§ TASK
Reformat the records below as a Markdown table with the columns Row and Line. Give one row per line, number the rows in order, and leave out blank lines.

§ DATA TO USE
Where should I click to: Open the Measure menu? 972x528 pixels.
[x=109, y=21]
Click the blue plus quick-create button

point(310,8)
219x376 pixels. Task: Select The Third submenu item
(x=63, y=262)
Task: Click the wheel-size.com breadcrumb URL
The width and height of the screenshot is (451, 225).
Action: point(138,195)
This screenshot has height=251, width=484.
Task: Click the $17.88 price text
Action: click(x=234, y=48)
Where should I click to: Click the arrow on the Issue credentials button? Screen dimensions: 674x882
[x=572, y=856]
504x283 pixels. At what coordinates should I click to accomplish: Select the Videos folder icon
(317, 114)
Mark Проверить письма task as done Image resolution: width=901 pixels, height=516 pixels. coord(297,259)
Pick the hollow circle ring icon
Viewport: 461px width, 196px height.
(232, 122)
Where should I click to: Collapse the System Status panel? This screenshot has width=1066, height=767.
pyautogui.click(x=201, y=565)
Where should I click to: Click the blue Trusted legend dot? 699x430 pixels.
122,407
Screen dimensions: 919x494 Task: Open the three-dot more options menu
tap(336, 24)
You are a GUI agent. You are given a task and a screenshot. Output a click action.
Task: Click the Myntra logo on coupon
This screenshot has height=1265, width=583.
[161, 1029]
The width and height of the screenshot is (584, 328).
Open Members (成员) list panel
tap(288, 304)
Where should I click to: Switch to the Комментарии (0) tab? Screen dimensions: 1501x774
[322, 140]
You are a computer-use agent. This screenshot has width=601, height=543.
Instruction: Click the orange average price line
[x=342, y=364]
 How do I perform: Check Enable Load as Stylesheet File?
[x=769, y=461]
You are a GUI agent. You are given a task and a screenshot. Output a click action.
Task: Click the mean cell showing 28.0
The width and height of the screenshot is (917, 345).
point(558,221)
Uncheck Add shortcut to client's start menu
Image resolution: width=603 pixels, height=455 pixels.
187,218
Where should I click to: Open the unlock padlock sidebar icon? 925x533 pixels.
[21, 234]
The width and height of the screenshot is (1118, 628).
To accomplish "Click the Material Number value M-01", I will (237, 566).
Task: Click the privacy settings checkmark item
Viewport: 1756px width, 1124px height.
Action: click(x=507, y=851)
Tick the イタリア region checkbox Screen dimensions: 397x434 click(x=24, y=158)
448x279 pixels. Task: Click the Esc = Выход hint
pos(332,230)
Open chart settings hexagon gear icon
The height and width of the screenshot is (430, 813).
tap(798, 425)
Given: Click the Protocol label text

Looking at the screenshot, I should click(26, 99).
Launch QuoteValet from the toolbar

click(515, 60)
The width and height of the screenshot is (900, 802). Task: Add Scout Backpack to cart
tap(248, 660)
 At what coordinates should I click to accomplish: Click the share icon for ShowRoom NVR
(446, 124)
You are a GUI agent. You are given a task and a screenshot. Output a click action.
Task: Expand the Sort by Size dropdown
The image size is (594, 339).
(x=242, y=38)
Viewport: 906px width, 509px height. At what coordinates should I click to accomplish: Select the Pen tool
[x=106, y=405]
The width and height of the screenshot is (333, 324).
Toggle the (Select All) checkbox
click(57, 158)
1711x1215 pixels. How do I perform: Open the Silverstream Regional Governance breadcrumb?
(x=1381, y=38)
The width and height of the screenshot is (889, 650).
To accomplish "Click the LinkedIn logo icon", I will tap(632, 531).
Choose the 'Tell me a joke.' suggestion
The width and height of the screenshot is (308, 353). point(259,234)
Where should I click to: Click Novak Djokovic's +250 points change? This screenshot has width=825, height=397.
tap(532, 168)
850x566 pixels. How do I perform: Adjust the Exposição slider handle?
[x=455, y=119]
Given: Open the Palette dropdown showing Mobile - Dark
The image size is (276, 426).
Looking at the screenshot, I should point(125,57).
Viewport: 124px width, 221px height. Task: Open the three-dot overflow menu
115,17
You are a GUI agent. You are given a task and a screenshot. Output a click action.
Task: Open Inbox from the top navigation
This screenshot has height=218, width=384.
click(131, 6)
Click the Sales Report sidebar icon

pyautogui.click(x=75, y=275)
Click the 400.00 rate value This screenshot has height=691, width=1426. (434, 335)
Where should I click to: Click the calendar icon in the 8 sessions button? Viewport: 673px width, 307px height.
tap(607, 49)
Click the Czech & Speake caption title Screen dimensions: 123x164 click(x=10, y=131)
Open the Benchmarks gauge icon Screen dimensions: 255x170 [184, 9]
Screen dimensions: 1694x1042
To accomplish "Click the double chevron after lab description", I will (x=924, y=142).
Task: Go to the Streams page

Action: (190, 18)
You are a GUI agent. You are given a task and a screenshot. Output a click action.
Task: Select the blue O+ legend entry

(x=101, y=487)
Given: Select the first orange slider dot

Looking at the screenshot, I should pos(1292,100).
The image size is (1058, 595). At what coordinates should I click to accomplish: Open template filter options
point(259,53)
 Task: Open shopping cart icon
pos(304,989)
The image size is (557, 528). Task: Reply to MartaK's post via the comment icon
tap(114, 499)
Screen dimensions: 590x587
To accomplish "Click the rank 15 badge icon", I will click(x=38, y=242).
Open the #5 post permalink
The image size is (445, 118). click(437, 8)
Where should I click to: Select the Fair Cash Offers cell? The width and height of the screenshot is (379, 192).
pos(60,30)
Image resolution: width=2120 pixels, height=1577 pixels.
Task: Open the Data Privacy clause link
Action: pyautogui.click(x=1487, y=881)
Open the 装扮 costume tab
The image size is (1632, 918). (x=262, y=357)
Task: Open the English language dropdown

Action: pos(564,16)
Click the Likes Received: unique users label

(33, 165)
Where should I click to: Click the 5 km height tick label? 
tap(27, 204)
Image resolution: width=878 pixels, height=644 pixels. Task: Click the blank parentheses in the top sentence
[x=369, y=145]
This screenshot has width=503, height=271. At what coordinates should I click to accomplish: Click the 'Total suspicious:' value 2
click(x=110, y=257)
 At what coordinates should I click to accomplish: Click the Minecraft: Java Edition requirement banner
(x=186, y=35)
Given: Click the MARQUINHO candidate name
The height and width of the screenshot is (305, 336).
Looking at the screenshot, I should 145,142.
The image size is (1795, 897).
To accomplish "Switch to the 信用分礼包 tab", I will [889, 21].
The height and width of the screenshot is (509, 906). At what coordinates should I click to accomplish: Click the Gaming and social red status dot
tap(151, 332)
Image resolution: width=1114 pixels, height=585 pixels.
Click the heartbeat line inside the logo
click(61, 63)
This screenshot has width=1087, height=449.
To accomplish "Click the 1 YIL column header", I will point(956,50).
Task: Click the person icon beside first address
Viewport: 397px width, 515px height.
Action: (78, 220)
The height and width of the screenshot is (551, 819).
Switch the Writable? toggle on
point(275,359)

§ OUTPUT
| Row | Line |
|---|---|
| 1 | Where should I click to: Open the Measure menu? 972x528 pixels. |
| 2 | [x=109, y=21] |
| 3 | Click the blue plus quick-create button |
| 4 | point(310,8) |
| 5 | 219x376 pixels. Task: Select The Third submenu item |
| 6 | (x=63, y=262) |
| 7 | Task: Click the wheel-size.com breadcrumb URL |
| 8 | The width and height of the screenshot is (451, 225). |
| 9 | Action: point(138,195) |
| 10 | This screenshot has height=251, width=484. |
| 11 | Task: Click the $17.88 price text |
| 12 | Action: click(x=234, y=48) |
| 13 | Where should I click to: Click the arrow on the Issue credentials button? Screen dimensions: 674x882 |
| 14 | [x=572, y=856] |
| 15 | 504x283 pixels. At what coordinates should I click to accomplish: Select the Videos folder icon |
| 16 | (317, 114) |
| 17 | Mark Проверить письма task as done Image resolution: width=901 pixels, height=516 pixels. coord(297,259) |
| 18 | Pick the hollow circle ring icon |
| 19 | Viewport: 461px width, 196px height. |
| 20 | (232, 122) |
| 21 | Where should I click to: Collapse the System Status panel? This screenshot has width=1066, height=767. |
| 22 | pyautogui.click(x=201, y=565) |
| 23 | Where should I click to: Click the blue Trusted legend dot? 699x430 pixels. |
| 24 | 122,407 |
| 25 | Screen dimensions: 919x494 Task: Open the three-dot more options menu |
| 26 | tap(336, 24) |
| 27 | You are a GUI agent. You are given a task and a screenshot. Output a click action. |
| 28 | Task: Click the Myntra logo on coupon |
| 29 | This screenshot has height=1265, width=583. |
| 30 | [161, 1029] |
| 31 | The width and height of the screenshot is (584, 328). |
| 32 | Open Members (成员) list panel |
| 33 | tap(288, 304) |
| 34 | Where should I click to: Switch to the Комментарии (0) tab? Screen dimensions: 1501x774 |
| 35 | [322, 140] |
| 36 | You are a computer-use agent. This screenshot has width=601, height=543. |
| 37 | Instruction: Click the orange average price line |
| 38 | [x=342, y=364] |
| 39 |  How do I perform: Check Enable Load as Stylesheet File? |
| 40 | [x=769, y=461] |
| 41 | You are a GUI agent. You are given a task and a screenshot. Output a click action. |
| 42 | Task: Click the mean cell showing 28.0 |
| 43 | The width and height of the screenshot is (917, 345). |
| 44 | point(558,221) |
| 45 | Uncheck Add shortcut to client's start menu |
| 46 | Image resolution: width=603 pixels, height=455 pixels. |
| 47 | 187,218 |
| 48 | Where should I click to: Open the unlock padlock sidebar icon? 925x533 pixels. |
| 49 | [21, 234] |
| 50 | The width and height of the screenshot is (1118, 628). |
| 51 | To accomplish "Click the Material Number value M-01", I will (237, 566). |
| 52 | Task: Click the privacy settings checkmark item |
| 53 | Viewport: 1756px width, 1124px height. |
| 54 | Action: click(x=507, y=851) |
| 55 | Tick the イタリア region checkbox Screen dimensions: 397x434 click(x=24, y=158) |
| 56 | 448x279 pixels. Task: Click the Esc = Выход hint |
| 57 | pos(332,230) |
| 58 | Open chart settings hexagon gear icon |
| 59 | The height and width of the screenshot is (430, 813). |
| 60 | tap(798, 425) |
| 61 | Given: Click the Protocol label text |
| 62 | Looking at the screenshot, I should click(26, 99). |
| 63 | Launch QuoteValet from the toolbar |
| 64 | click(515, 60) |
| 65 | The width and height of the screenshot is (900, 802). Task: Add Scout Backpack to cart |
| 66 | tap(248, 660) |
| 67 |  At what coordinates should I click to accomplish: Click the share icon for ShowRoom NVR |
| 68 | (446, 124) |
| 69 | You are a GUI agent. You are given a task and a screenshot. Output a click action. |
| 70 | Task: Expand the Sort by Size dropdown |
| 71 | The image size is (594, 339). |
| 72 | (x=242, y=38) |
| 73 | Viewport: 906px width, 509px height. At what coordinates should I click to accomplish: Select the Pen tool |
| 74 | [x=106, y=405] |
| 75 | The width and height of the screenshot is (333, 324). |
| 76 | Toggle the (Select All) checkbox |
| 77 | click(57, 158) |
| 78 | 1711x1215 pixels. How do I perform: Open the Silverstream Regional Governance breadcrumb? |
| 79 | (x=1381, y=38) |
| 80 | The width and height of the screenshot is (889, 650). |
| 81 | To accomplish "Click the LinkedIn logo icon", I will tap(632, 531). |
| 82 | Choose the 'Tell me a joke.' suggestion |
| 83 | The width and height of the screenshot is (308, 353). point(259,234) |
| 84 | Where should I click to: Click Novak Djokovic's +250 points change? This screenshot has width=825, height=397. |
| 85 | tap(532, 168) |
| 86 | 850x566 pixels. How do I perform: Adjust the Exposição slider handle? |
| 87 | [x=455, y=119] |
| 88 | Given: Open the Palette dropdown showing Mobile - Dark |
| 89 | The image size is (276, 426). |
| 90 | Looking at the screenshot, I should point(125,57). |
| 91 | Viewport: 124px width, 221px height. Task: Open the three-dot overflow menu |
| 92 | 115,17 |
| 93 | You are a GUI agent. You are given a task and a screenshot. Output a click action. |
| 94 | Task: Open Inbox from the top navigation |
| 95 | This screenshot has height=218, width=384. |
| 96 | click(131, 6) |
| 97 | Click the Sales Report sidebar icon |
| 98 | pyautogui.click(x=75, y=275) |
| 99 | Click the 400.00 rate value This screenshot has height=691, width=1426. (434, 335) |
| 100 | Where should I click to: Click the calendar icon in the 8 sessions button? Viewport: 673px width, 307px height. |
| 101 | tap(607, 49) |
| 102 | Click the Czech & Speake caption title Screen dimensions: 123x164 click(x=10, y=131) |
| 103 | Open the Benchmarks gauge icon Screen dimensions: 255x170 [184, 9] |
| 104 | Screen dimensions: 1694x1042 |
| 105 | To accomplish "Click the double chevron after lab description", I will (x=924, y=142). |
| 106 | Task: Go to the Streams page |
| 107 | Action: (190, 18) |
| 108 | You are a GUI agent. You are given a task and a screenshot. Output a click action. |
| 109 | Task: Select the blue O+ legend entry |
| 110 | (x=101, y=487) |
| 111 | Given: Select the first orange slider dot |
| 112 | Looking at the screenshot, I should pos(1292,100). |
| 113 | The image size is (1058, 595). At what coordinates should I click to accomplish: Open template filter options |
| 114 | point(259,53) |
| 115 |  Task: Open shopping cart icon |
| 116 | pos(304,989) |
| 117 | The image size is (557, 528). Task: Reply to MartaK's post via the comment icon |
| 118 | tap(114, 499) |
| 119 | Screen dimensions: 590x587 |
| 120 | To accomplish "Click the rank 15 badge icon", I will click(x=38, y=242). |
| 121 | Open the #5 post permalink |
| 122 | The image size is (445, 118). click(437, 8) |
| 123 | Where should I click to: Select the Fair Cash Offers cell? The width and height of the screenshot is (379, 192). |
| 124 | pos(60,30) |
| 125 | Image resolution: width=2120 pixels, height=1577 pixels. |
| 126 | Task: Open the Data Privacy clause link |
| 127 | Action: pyautogui.click(x=1487, y=881) |
| 128 | Open the 装扮 costume tab |
| 129 | The image size is (1632, 918). (x=262, y=357) |
| 130 | Task: Open the English language dropdown |
| 131 | Action: pos(564,16) |
| 132 | Click the Likes Received: unique users label |
| 133 | (33, 165) |
| 134 | Where should I click to: Click the 5 km height tick label?  |
| 135 | tap(27, 204) |
| 136 | Image resolution: width=878 pixels, height=644 pixels. Task: Click the blank parentheses in the top sentence |
| 137 | [x=369, y=145] |
| 138 | This screenshot has width=503, height=271. At what coordinates should I click to accomplish: Click the 'Total suspicious:' value 2 |
| 139 | click(x=110, y=257) |
| 140 |  At what coordinates should I click to accomplish: Click the Minecraft: Java Edition requirement banner |
| 141 | (x=186, y=35) |
| 142 | Given: Click the MARQUINHO candidate name |
| 143 | The height and width of the screenshot is (305, 336). |
| 144 | Looking at the screenshot, I should 145,142. |
| 145 | The image size is (1795, 897). |
| 146 | To accomplish "Switch to the 信用分礼包 tab", I will [889, 21]. |
| 147 | The height and width of the screenshot is (509, 906). At what coordinates should I click to accomplish: Click the Gaming and social red status dot |
| 148 | tap(151, 332) |
| 149 | Image resolution: width=1114 pixels, height=585 pixels. |
| 150 | Click the heartbeat line inside the logo |
| 151 | click(61, 63) |
| 152 | This screenshot has width=1087, height=449. |
| 153 | To accomplish "Click the 1 YIL column header", I will point(956,50). |
| 154 | Task: Click the person icon beside first address |
| 155 | Viewport: 397px width, 515px height. |
| 156 | Action: (78, 220) |
| 157 | The height and width of the screenshot is (551, 819). |
| 158 | Switch the Writable? toggle on |
| 159 | point(275,359) |